The Diplomat
Yesterday, the Dual Nationality Agreement between Spain and France came into force, which will allow citizens of both countries to acquire the nationality of the other without having to renounce their nationality of origin. France thus becomes the first country outside the Ibero-American sphere with which Spain has an agreement of this nature.
“This agreement, signed in the French city of Montauban a year ago, settles a historical debt with the Republican exile, at the same time that it reinforces the citizenship rights of Spanish residents in France and of the French in Spain, which means an improvement of their conditions in the country of residence”, the Ministry of Justice indicated in a press release.

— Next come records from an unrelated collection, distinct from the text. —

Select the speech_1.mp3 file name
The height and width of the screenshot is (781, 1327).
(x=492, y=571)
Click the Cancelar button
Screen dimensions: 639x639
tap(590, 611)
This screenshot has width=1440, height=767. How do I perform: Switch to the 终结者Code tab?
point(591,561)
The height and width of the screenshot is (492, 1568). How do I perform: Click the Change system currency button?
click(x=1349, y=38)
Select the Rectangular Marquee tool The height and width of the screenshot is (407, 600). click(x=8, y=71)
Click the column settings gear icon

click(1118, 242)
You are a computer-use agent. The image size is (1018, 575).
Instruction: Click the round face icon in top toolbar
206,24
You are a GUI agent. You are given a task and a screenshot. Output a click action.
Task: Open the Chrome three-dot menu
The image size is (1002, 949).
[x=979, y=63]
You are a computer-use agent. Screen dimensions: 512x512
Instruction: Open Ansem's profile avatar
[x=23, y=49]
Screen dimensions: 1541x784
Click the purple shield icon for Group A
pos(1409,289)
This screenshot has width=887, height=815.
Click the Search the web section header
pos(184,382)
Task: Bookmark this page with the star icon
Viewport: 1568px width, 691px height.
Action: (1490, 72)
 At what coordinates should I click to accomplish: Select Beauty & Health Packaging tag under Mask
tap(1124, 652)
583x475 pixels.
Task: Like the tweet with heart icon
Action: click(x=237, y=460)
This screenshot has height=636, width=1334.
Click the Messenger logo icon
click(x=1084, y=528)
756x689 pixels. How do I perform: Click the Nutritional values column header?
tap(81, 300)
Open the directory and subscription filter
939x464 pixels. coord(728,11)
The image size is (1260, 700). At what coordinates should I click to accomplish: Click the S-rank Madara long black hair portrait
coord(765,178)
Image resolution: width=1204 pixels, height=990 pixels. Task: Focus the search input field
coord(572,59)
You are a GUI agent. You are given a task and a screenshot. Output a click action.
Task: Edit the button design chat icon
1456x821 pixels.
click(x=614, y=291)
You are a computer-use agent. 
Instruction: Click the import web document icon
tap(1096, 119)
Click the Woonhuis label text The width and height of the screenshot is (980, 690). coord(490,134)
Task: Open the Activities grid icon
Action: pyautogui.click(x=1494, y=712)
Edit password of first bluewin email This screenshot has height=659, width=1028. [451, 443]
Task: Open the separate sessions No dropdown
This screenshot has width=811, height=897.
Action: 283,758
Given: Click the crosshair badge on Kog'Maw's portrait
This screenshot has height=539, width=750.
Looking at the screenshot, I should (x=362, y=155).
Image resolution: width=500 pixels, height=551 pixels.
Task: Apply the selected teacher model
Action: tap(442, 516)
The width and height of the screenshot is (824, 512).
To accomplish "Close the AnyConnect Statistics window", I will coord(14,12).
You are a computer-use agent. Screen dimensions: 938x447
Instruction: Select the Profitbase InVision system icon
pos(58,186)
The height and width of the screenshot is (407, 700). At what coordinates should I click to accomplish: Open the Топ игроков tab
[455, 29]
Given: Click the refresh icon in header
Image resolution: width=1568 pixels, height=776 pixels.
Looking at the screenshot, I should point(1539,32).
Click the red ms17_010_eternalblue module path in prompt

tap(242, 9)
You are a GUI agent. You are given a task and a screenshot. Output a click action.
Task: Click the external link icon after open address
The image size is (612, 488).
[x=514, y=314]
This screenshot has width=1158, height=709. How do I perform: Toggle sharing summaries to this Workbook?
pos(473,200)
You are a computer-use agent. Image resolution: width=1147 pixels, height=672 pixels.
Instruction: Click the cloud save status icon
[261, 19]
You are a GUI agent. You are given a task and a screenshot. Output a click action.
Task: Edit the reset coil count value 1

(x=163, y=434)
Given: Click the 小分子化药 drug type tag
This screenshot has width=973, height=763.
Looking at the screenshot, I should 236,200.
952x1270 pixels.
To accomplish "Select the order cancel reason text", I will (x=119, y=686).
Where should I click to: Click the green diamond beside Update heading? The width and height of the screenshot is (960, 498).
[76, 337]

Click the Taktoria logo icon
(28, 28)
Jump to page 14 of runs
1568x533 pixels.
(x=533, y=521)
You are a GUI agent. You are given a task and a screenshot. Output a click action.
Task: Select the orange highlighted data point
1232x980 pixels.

The text, which “will be published in the BOE imminently”, will also benefit, with retroactive effect, any Spanish or French citizen who, prior to yesterday’s date, had acquired the nationality of the other country after having renounced their own. From now on, these persons “may avail themselves of the provisions of this new Agreement and enjoy their dual nationality from the date on which they request it”.
“Such a text, which has a great symbolic and historical value, aims to put an end to the asymmetry that exists between France and Spain in matters of dual nationality and to strengthen the links between our two countries,” said yesterday the French Embassy in Spain, which highlighted the fact that Spanish nationality is allowed to be recovered “to Spaniards who have lost their nationality of origin when acquiring French nationality.” “In this way, it recognizes the deep roots of the Spanish presence in France, marked by the reception of more than 500,000 refugees at the time of the 1939 withdrawal or by the contribution of Spaniards to the development of post-war France: the 600,000 Spaniards living in France in 1969 represented at that time the first foreign community in the country,” it added.
Until now, Spain only had dual nationality agreements with Latin American countries, specifically with Chile (1958), Peru (1959), Paraguay (1959), Nicaragua (1961), Guatemala (1961), Bolivia (1961), Ecuador (1964), Costa Rica (1964), Honduras (1966), Dominican Republic (1968), Argentina (1969) and Colombia (1979).
The agreement was agreed by both governments in September 2020 after negotiations that began in March 2019. The first official announcement was made in July 2020 in Paris during a joint press conference between the then Minister of Foreign Affairs, Arancha González Laya, and her French counterpart, Jean-Yves Le Drian, in the presence of the then Spanish ambassador to France and current head of diplomacy, José Manuel Albares. The agreement, Gonzalez Laya declared that day, sends “a very clear signal to the more than 275,000 Spaniards living in France and a nod to the more than 125,000 French residents in Spain”.
Finally, the agreement was signed on March 15, 2021 by the President of the Government, Pedro Sánchez, and the President of the French Republic, Emmanuel Macron, during the XXVI Spanish-French summit, held in Montauban, in the southwest of France.